• PROBLEM TO WORK ON:
Your task is to retype the listing word for word.

• PROVIDED ENTRIES:
※ ※ ※

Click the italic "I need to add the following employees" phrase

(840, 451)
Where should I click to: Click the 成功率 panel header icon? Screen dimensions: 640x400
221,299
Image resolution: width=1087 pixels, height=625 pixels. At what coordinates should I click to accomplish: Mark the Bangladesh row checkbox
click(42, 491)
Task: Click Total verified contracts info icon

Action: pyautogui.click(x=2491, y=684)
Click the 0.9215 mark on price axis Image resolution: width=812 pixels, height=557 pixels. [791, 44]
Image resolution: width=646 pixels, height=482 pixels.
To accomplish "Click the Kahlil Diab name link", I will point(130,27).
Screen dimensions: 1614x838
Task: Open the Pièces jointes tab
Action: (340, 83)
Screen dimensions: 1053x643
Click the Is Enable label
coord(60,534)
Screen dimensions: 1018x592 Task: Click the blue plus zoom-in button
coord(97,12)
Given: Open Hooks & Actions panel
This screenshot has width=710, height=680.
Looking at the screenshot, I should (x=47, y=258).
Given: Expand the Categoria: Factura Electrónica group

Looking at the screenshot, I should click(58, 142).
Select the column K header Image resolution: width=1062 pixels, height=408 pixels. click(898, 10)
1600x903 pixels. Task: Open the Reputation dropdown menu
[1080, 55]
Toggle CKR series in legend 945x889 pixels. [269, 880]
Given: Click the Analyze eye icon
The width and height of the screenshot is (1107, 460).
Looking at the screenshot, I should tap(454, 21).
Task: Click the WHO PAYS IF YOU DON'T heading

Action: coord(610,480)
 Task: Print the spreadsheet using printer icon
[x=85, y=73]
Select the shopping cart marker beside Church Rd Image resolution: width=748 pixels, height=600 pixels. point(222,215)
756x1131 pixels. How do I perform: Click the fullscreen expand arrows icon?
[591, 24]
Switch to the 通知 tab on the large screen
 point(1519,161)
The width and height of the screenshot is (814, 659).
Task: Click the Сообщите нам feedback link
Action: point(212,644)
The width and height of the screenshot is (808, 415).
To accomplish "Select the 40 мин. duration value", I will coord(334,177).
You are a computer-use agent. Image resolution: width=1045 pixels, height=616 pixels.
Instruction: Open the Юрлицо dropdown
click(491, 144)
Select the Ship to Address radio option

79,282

※ ※ ※

• ANSWER TO THIS TASK:
Click the italic "I need to add the following employees" phrase

(840, 451)
Where should I click to: Click the 成功率 panel header icon? Screen dimensions: 640x400
221,299
Image resolution: width=1087 pixels, height=625 pixels. At what coordinates should I click to accomplish: Mark the Bangladesh row checkbox
click(42, 491)
Task: Click Total verified contracts info icon

Action: pyautogui.click(x=2491, y=684)
Click the 0.9215 mark on price axis Image resolution: width=812 pixels, height=557 pixels. [791, 44]
Image resolution: width=646 pixels, height=482 pixels.
To accomplish "Click the Kahlil Diab name link", I will point(130,27).
Screen dimensions: 1614x838
Task: Open the Pièces jointes tab
Action: (340, 83)
Screen dimensions: 1053x643
Click the Is Enable label
coord(60,534)
Screen dimensions: 1018x592 Task: Click the blue plus zoom-in button
coord(97,12)
Given: Open Hooks & Actions panel
This screenshot has width=710, height=680.
Looking at the screenshot, I should (x=47, y=258).
Given: Expand the Categoria: Factura Electrónica group

Looking at the screenshot, I should click(58, 142).
Select the column K header Image resolution: width=1062 pixels, height=408 pixels. click(898, 10)
1600x903 pixels. Task: Open the Reputation dropdown menu
[1080, 55]
Toggle CKR series in legend 945x889 pixels. [269, 880]
Given: Click the Analyze eye icon
The width and height of the screenshot is (1107, 460).
Looking at the screenshot, I should tap(454, 21).
Task: Click the WHO PAYS IF YOU DON'T heading

Action: coord(610,480)
 Task: Print the spreadsheet using printer icon
[x=85, y=73]
Select the shopping cart marker beside Church Rd Image resolution: width=748 pixels, height=600 pixels. point(222,215)
756x1131 pixels. How do I perform: Click the fullscreen expand arrows icon?
[591, 24]
Switch to the 通知 tab on the large screen
 point(1519,161)
The width and height of the screenshot is (814, 659).
Task: Click the Сообщите нам feedback link
Action: point(212,644)
The width and height of the screenshot is (808, 415).
To accomplish "Select the 40 мин. duration value", I will coord(334,177).
You are a computer-use agent. Image resolution: width=1045 pixels, height=616 pixels.
Instruction: Open the Юрлицо dropdown
click(491, 144)
Select the Ship to Address radio option

79,282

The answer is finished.